There are 3 main types of categorires.

1) Structured Data: This is the most organized form of data. It is represented in tabular formats such as Excel files and Comma-Separated Value (CSV) files.

2) Semi-Structured Data: This type of data is not presented in a tabular structure, but it can be represented in a tabular format after transformation. Here, information is usually stored between tags following a definite pattern. XML and HTML files can be referred to as semi-structured data.

3)Unstructured Data: This type of data is the most difficult to deal with. Machine learning algorithms would find it difficult to comprehend unstructured data without any loss of information. Text corpora and images are examples of unstructured data.

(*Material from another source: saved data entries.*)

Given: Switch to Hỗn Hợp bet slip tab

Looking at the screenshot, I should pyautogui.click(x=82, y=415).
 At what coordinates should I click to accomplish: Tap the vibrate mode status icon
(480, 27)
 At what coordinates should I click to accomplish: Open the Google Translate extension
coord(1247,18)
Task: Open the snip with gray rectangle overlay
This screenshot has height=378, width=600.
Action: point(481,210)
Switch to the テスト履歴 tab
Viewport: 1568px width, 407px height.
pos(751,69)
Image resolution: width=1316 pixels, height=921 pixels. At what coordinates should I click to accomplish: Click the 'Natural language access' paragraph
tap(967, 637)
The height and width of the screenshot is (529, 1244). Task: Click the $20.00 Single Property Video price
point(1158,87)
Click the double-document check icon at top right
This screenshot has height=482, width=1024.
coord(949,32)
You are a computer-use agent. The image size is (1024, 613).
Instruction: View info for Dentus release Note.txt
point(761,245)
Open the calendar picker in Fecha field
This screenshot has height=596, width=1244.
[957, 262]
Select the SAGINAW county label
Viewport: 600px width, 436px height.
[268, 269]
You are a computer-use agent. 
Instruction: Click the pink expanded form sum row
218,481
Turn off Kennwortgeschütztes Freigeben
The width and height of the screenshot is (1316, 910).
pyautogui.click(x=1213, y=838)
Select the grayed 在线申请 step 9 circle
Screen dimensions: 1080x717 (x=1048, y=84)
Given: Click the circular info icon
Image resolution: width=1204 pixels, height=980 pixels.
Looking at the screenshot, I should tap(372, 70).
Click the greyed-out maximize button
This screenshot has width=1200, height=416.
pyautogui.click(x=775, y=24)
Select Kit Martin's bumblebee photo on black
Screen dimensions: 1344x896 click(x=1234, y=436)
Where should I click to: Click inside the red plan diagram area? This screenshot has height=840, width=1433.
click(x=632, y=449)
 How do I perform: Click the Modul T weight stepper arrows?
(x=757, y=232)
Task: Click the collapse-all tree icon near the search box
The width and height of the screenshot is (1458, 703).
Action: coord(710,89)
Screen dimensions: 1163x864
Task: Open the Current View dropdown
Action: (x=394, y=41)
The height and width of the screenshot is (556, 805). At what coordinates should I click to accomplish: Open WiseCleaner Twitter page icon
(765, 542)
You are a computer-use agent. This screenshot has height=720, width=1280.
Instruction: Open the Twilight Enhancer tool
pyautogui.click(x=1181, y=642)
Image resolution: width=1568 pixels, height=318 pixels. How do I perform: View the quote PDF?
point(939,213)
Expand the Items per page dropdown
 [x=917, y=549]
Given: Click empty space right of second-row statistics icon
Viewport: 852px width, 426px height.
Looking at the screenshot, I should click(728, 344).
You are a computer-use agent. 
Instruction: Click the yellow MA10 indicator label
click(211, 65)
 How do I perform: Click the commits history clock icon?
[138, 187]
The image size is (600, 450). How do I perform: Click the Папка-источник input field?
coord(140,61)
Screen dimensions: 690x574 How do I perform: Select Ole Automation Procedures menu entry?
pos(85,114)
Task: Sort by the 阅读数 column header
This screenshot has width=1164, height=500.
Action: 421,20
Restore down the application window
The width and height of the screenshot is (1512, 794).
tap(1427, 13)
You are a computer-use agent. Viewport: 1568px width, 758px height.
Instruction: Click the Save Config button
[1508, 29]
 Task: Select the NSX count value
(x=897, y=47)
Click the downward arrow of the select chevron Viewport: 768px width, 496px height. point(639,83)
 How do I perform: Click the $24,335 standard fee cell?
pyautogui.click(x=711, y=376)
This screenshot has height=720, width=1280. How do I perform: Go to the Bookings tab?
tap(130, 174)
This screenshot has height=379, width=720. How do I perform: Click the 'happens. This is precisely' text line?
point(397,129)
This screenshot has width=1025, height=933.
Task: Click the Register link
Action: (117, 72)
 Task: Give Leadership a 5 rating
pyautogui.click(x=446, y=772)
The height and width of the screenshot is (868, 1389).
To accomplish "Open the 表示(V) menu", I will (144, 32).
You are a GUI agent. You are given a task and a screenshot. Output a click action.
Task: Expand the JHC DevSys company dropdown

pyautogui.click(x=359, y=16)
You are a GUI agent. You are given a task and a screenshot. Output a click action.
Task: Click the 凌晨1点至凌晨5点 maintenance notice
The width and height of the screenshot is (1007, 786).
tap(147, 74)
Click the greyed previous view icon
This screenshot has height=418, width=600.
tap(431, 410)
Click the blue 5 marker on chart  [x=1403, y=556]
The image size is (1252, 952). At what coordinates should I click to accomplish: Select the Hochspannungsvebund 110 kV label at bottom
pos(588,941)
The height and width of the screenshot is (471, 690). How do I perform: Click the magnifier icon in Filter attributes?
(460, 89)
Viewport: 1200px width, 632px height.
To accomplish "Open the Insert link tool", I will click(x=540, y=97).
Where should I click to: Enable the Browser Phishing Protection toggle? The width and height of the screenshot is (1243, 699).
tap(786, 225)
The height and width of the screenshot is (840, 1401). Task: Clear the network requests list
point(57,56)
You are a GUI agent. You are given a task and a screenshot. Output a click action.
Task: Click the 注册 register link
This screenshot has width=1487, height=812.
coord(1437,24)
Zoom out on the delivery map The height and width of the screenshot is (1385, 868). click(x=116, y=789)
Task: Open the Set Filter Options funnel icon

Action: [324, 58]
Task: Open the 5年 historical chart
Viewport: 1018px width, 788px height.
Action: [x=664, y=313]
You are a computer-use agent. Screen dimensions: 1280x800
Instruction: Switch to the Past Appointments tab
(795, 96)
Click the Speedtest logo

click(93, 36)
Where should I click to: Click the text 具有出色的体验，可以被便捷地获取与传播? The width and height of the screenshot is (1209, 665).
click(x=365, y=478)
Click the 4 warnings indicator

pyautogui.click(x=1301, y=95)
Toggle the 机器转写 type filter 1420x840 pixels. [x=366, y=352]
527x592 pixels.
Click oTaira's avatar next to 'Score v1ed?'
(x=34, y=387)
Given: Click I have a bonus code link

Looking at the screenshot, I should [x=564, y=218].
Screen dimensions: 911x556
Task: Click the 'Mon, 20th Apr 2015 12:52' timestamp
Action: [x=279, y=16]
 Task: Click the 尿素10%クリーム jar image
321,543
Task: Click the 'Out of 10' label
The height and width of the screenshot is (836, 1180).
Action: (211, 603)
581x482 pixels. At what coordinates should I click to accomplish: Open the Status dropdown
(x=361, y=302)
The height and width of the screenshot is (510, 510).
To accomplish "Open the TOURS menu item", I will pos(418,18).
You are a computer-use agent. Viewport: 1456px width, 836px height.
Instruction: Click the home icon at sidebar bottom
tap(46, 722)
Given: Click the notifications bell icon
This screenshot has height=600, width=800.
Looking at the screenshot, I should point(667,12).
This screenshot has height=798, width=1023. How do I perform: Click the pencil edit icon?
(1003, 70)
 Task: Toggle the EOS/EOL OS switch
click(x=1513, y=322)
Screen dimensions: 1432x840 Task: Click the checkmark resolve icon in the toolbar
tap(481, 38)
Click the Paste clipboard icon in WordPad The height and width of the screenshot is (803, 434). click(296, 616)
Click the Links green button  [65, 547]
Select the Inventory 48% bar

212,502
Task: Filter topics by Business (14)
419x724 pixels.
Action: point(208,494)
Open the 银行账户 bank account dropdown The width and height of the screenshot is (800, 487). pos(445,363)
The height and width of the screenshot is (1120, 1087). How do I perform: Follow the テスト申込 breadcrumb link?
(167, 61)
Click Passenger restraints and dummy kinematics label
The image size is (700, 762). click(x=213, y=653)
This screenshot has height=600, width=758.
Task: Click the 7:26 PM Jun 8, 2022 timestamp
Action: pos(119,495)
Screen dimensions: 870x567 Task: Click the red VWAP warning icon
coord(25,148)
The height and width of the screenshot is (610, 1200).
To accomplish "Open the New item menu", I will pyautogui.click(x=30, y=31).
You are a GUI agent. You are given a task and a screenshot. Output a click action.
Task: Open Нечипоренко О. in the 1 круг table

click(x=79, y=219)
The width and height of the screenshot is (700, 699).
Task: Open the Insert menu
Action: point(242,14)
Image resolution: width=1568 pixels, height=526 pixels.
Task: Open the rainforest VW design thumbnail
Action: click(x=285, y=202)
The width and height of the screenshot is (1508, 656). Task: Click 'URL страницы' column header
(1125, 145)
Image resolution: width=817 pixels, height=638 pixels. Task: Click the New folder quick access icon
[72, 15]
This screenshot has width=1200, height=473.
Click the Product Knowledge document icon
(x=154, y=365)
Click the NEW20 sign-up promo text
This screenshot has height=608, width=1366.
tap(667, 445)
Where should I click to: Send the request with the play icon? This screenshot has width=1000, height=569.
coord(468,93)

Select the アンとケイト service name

Categorization of Data Based on Content:

•	Text Data: This refers to text corpora consisting of written sentences. This type of data can only be read. An example would be the text corpus of a book.
•	Image Data: This refers to pictures that are used to communicate messages. This type of data can only be seen.
•	Audio Data: This refers to recordings of someone's voice, music, and so on. This type of data can only be heard.
•	Video Data: A continuous series of images coupled with audio forms a video. This type of data can be seen as well as heard.



In [1]:
import re

In [2]:
sentence = 'Happy tweeted, "Witnessing 90th Republic Day of Viet Nam from Jack, \
Ho CHi Minh. Mesmerizing performance by Vietnamese Army! Awesome airshow! @Viet_Nam_official \
@Viet_Nam_official #VietNam #90thRepublic_Day. For more photos ping me jack@photoking.com :)"'

Delete all characters other than digits, alphabetical characters, and whitespaces from the text. Use the split() function to split the strings into parts.

In [3]:
re.sub(r'([^\s\w]|_)+', ' ', sentence).split()

['Happy',
 'tweeted',
 'Witnessing',
 '90th',
 'Republic',
 'Day',
 'of',
 'Viet',
 'Nam',
 'from',
 'Jack',
 'Ho',
 'CHi',
 'Minh',
 'Mesmerizing',
 'performance',
 'by',
 'Vietnamese',
 'Army',
 'Awesome',
 'airshow',
 'Viet',
 'Nam',
 'official',
 'Viet',
 'Nam',
 'official',
 'VietNam',
 '90thRepublic',
 'Day',
 'For',
 'more',
 'photos',
 'ping',
 'me',
 'jack',
 'photoking',
 'com']

Usually, extracting each token separately does not help. For instance, consider the sentence, "I don't hate you, but your behavior." Here, if we process each of the tokens, such as "hate" and "behavior," separately, then the true meaning of the sentence would not be comprehended. In this case, the context in which these tokens are present becomes essential. Thus, we consider n consecutive tokens at a time. n-grams refers to the grouping of n consecutive tokens together.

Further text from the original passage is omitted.